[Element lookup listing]
········
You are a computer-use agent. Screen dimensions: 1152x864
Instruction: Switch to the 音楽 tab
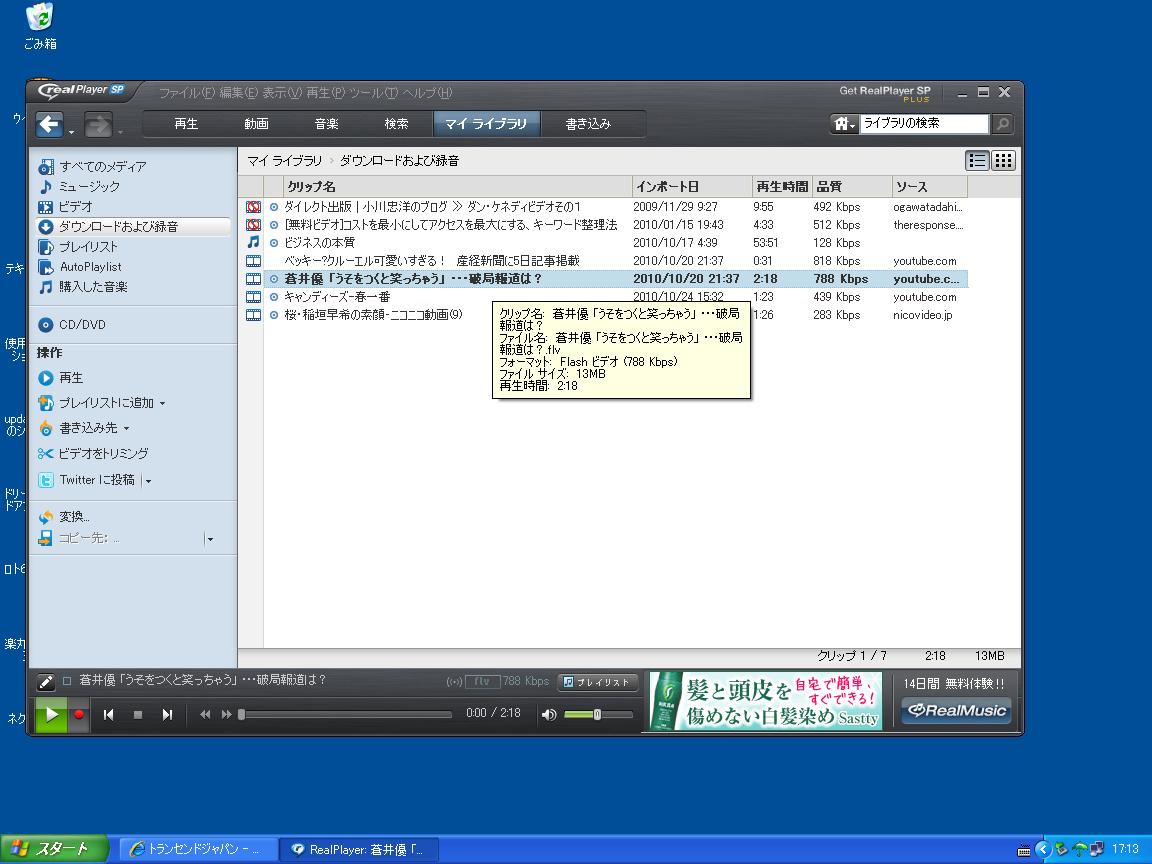(x=326, y=124)
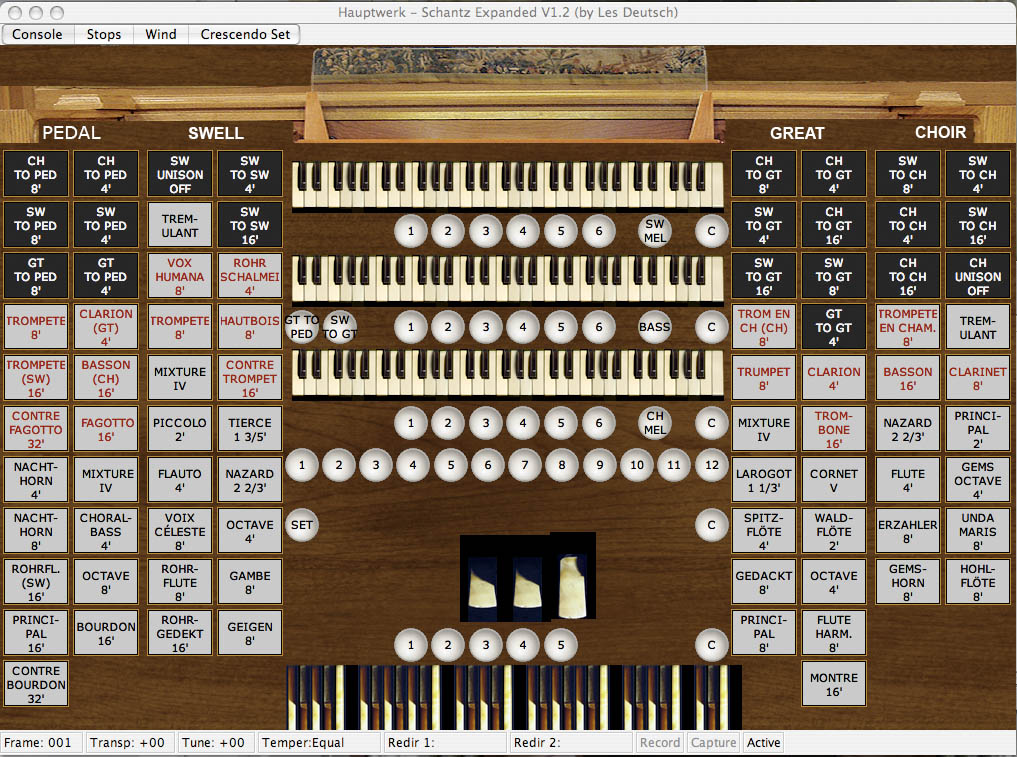Click the Temper:Equal status field
This screenshot has height=757, width=1017.
pos(319,743)
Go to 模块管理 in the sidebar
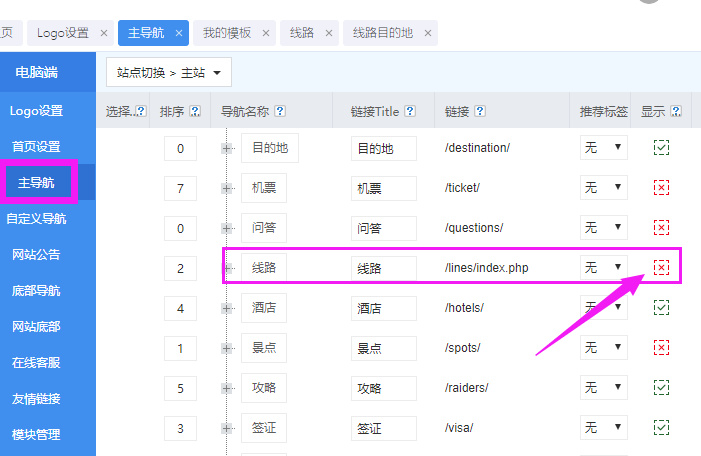Viewport: 701px width, 456px height. 36,435
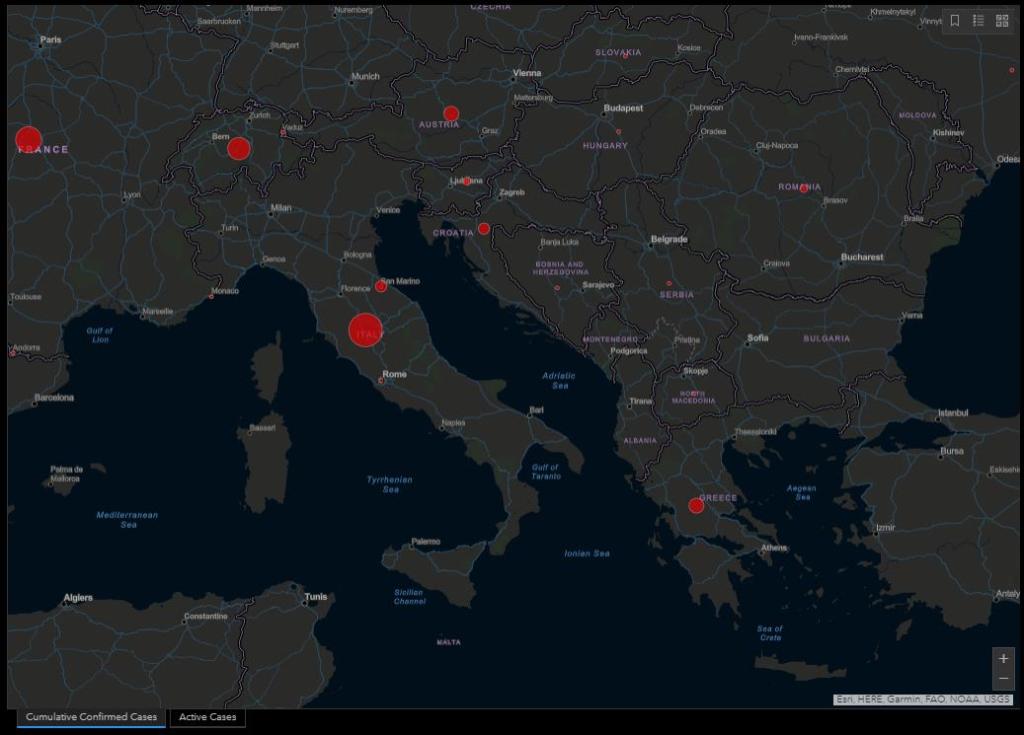Screen dimensions: 1024x735
Task: Open the bookmarks icon
Action: pyautogui.click(x=955, y=21)
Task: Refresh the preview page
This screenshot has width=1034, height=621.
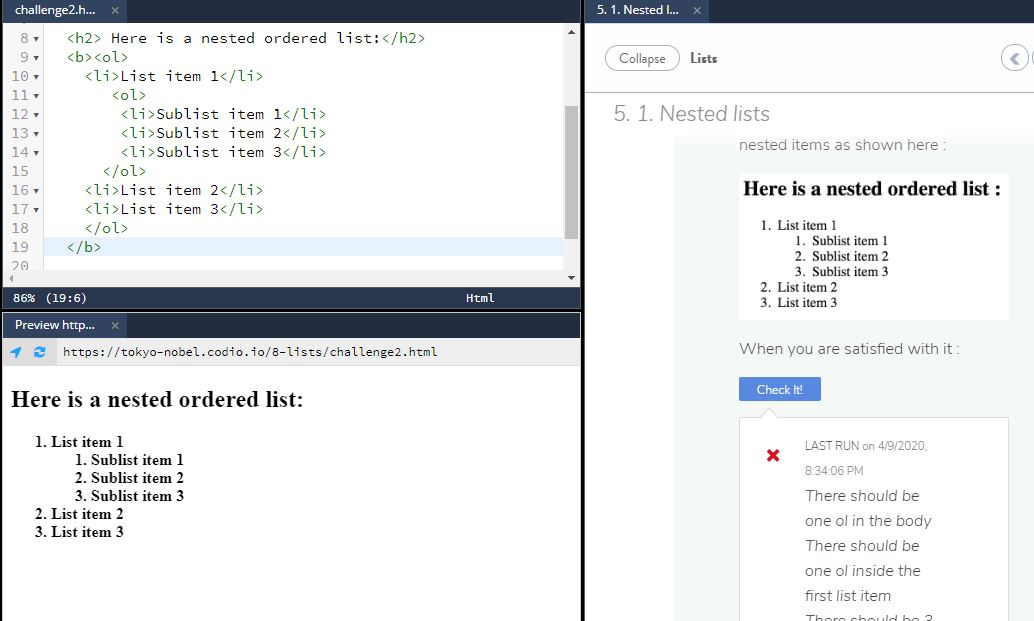Action: pyautogui.click(x=38, y=352)
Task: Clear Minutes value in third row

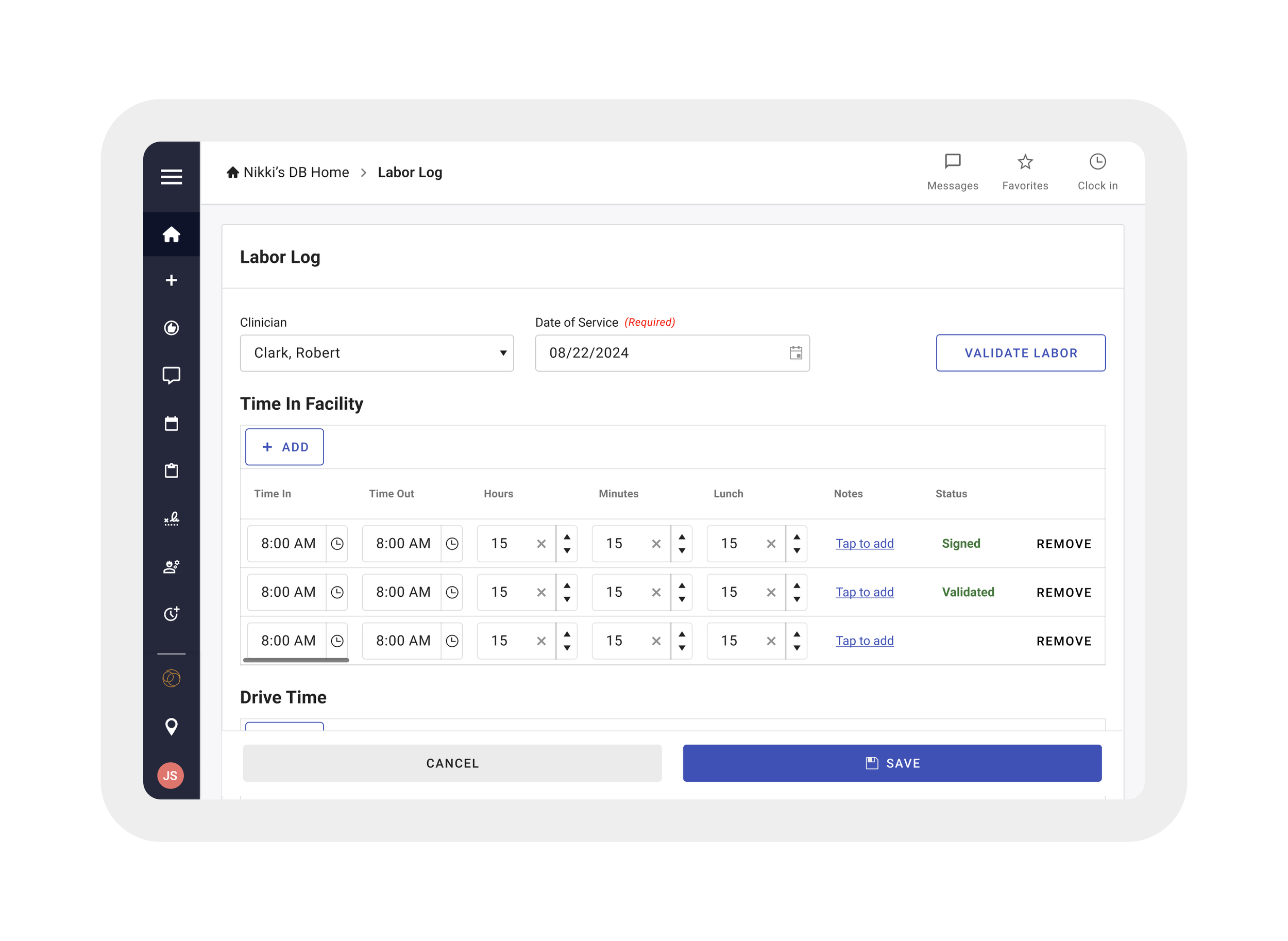Action: [x=656, y=642]
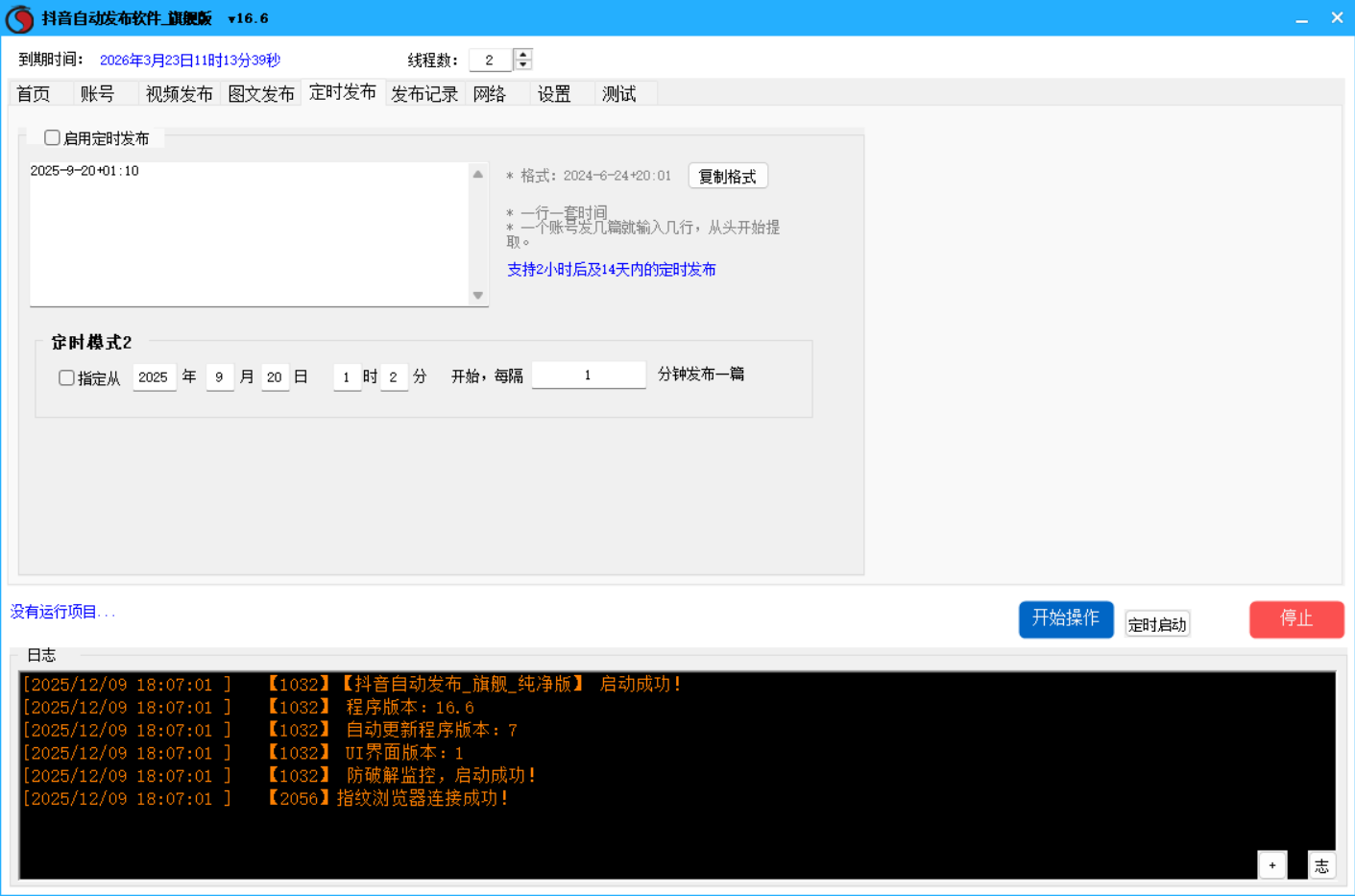Decrease thread count with down arrow
The image size is (1355, 896).
point(522,65)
········
» **Goal**: Can you retype the whole listing above word for word, without the pictures?

» **Exercise response**:
You are a computer-use agent. Screen dimensions: 1152x864
Instruction: Switch to the 音楽 tab
(x=326, y=124)
Click the Temper:Equal status field
This screenshot has height=757, width=1017.
pos(319,743)
Go to 模块管理 in the sidebar
Viewport: 701px width, 456px height. 36,435
Screen dimensions: 1024x735
Task: Open the bookmarks icon
Action: pyautogui.click(x=955, y=21)
Task: Refresh the preview page
This screenshot has width=1034, height=621.
Action: pyautogui.click(x=38, y=352)
Task: Clear Minutes value in third row

Action: [x=656, y=642]
Decrease thread count with down arrow
The image size is (1355, 896).
point(522,65)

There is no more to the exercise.